# 87 Fleetwood wilderness questions



## Jeremey1000 (Jun 19, 2015)

I just got a1987 28' fleetwood wilderness yukon and have a few questions. I have looked for a manual for it online and have came up with nothing. So I am still looking to get it if anyone knows of a source. Next I have noticed that there is a broken part on the outside next to the water hose hook up and below the fresh water fill port. I noticed that there is a hose connected to the mentioned part and the fresh water tank. I'd like to replace it but have no idea of its function so I don't know to search for. I have tried to look into fresh water parts to see if I ran across something that resembles it but no luck. Finally (for now) there is some water damage to the inside walls and floor. Some of the studs appear to have separated from the floor in the damaged areas. What size studs are normally used in the construction of camper's and what is a good source for wall board beside home depot/lowes.

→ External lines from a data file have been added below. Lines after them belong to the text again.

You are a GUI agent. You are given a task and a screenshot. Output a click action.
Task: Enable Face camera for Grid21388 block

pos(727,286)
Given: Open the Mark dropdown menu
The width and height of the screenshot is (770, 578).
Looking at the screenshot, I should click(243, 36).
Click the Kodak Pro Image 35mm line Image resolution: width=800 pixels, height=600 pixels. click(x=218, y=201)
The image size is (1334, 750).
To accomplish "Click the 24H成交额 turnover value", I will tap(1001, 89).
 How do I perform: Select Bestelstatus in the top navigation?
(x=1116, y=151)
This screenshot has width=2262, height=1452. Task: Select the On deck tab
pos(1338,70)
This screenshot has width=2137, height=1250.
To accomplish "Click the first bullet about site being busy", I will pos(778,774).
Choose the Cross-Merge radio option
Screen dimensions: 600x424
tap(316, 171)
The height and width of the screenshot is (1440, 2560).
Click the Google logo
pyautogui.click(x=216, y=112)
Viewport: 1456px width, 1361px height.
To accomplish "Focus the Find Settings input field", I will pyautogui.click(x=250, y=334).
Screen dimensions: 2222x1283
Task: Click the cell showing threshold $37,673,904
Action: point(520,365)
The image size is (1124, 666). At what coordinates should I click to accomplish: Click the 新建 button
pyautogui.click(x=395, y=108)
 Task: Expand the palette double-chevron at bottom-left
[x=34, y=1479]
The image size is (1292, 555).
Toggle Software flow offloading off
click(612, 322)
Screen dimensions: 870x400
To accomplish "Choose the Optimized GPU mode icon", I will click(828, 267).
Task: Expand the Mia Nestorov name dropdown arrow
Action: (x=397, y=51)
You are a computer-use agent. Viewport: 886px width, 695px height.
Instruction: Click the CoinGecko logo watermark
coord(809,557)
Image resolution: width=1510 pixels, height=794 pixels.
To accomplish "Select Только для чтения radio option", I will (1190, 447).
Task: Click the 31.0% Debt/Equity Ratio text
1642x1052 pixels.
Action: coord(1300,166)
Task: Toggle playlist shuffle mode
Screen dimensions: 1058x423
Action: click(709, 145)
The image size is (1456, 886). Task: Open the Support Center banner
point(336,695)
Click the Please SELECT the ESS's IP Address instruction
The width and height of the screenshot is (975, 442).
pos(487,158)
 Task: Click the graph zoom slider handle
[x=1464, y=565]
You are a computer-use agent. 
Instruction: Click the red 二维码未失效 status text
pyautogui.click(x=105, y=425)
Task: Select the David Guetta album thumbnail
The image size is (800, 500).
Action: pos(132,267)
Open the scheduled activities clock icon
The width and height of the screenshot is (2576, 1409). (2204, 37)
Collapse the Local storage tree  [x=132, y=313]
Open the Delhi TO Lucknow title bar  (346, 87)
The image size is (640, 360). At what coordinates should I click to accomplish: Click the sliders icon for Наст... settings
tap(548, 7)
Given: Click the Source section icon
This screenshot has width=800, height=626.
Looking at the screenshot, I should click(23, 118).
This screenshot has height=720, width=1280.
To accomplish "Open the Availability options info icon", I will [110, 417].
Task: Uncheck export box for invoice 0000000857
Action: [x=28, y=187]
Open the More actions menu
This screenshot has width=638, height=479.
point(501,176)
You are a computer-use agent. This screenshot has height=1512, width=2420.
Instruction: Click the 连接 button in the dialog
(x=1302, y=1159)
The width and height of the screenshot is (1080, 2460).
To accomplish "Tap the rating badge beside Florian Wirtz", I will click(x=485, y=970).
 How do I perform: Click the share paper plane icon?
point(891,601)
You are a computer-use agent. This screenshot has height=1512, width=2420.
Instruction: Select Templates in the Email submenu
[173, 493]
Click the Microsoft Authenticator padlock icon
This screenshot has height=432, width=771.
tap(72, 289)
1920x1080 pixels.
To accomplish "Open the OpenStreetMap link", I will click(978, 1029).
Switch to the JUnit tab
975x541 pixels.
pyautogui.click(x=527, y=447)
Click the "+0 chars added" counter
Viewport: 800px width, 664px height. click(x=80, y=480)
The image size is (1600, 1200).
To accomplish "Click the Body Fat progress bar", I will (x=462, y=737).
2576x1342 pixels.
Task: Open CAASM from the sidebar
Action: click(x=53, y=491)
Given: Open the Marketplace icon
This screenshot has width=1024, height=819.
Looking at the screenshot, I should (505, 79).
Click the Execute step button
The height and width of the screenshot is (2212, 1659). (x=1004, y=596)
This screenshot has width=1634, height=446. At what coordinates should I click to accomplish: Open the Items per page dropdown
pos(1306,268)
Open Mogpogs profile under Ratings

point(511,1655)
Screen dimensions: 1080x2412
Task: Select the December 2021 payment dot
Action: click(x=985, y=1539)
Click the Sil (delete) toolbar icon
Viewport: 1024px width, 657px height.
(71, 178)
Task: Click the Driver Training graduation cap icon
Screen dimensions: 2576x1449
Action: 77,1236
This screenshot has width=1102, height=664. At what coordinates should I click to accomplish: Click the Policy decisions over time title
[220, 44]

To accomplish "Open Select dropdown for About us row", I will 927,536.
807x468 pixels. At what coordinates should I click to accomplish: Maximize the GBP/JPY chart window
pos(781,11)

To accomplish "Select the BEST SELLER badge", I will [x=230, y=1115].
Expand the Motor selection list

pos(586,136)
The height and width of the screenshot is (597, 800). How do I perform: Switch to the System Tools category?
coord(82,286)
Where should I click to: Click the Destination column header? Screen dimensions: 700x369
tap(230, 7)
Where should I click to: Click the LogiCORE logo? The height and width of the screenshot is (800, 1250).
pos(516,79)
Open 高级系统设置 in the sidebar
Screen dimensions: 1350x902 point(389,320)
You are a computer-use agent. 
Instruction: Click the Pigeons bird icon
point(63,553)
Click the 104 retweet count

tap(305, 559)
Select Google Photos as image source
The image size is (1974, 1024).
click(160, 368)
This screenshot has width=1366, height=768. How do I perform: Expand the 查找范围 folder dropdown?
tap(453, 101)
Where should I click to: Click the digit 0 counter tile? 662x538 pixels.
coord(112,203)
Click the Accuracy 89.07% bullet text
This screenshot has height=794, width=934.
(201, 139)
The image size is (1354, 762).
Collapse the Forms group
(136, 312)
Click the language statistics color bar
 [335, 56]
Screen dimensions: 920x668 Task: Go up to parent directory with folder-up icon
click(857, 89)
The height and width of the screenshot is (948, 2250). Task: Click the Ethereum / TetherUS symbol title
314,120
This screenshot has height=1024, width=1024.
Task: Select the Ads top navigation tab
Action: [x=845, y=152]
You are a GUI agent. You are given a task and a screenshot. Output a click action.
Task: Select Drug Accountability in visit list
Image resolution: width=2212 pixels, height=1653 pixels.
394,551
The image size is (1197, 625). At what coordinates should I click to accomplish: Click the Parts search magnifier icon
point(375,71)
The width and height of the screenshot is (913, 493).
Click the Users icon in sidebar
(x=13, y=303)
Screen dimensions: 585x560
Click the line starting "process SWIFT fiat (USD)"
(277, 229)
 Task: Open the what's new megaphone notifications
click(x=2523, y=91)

I have found that their paneling is made of a cardboard composit that is easily warped with little humidity and I live in florida. So thats about it. Any help with any of my mentioned issues would be greatly appreciated.


----------



## snapper388 (Apr 28, 2015)

the wall studs could be 2x2 or 2x3 most likely 2x2 I would remove receptacle and measure the depth. if you can please send a picture of the hook up it may be a water fill for the water tank.


----------



## Jeremey1000 (Jun 19, 2015)

It is what I'd to the right of the city water hookup.


----------



## snapper388 (Apr 28, 2015)

looks like a drain for the water tank if it is it will connect to the side of the water tank near the bottom.


----------



## Jeremey1000 (Jun 19, 2015)

That's got to be what it is then. It's the only sensible opiton. Thank you. My new question is about the ac unit. When I turned it on the motor just hummed. I climbed up top and pulled the motor and rebuilt it. I got it running great now but the air is only slightly cold. I can hear the condenser kick in and feel the temp diffrence but it should be colder. I noticed a port in one of the copper lines up top and was wonder about recharging it. I have seen where people say rv's use closed unit's but mine has a port...to me that indicates that it can be serviced. Any ideas on what type of freon this old thing would take?


----------



## snapper388 (Apr 28, 2015)

I would check the coils if they are dirty it will not cool properly. I spray them with greased lightning, let them soak 10-15 minutes and spray them with a garden hose, be sure to have something on the floor to soak up water I have never cleaned one without wetting the floor.as far as Freon there should be a sticker on the a/c most likely on the compressor. but it is most likely r22, if it's the original a/c and it is low on Freon it may be cheaper to replace the a/c, only 4 bolts and a few wires and a couple hours labor.


----------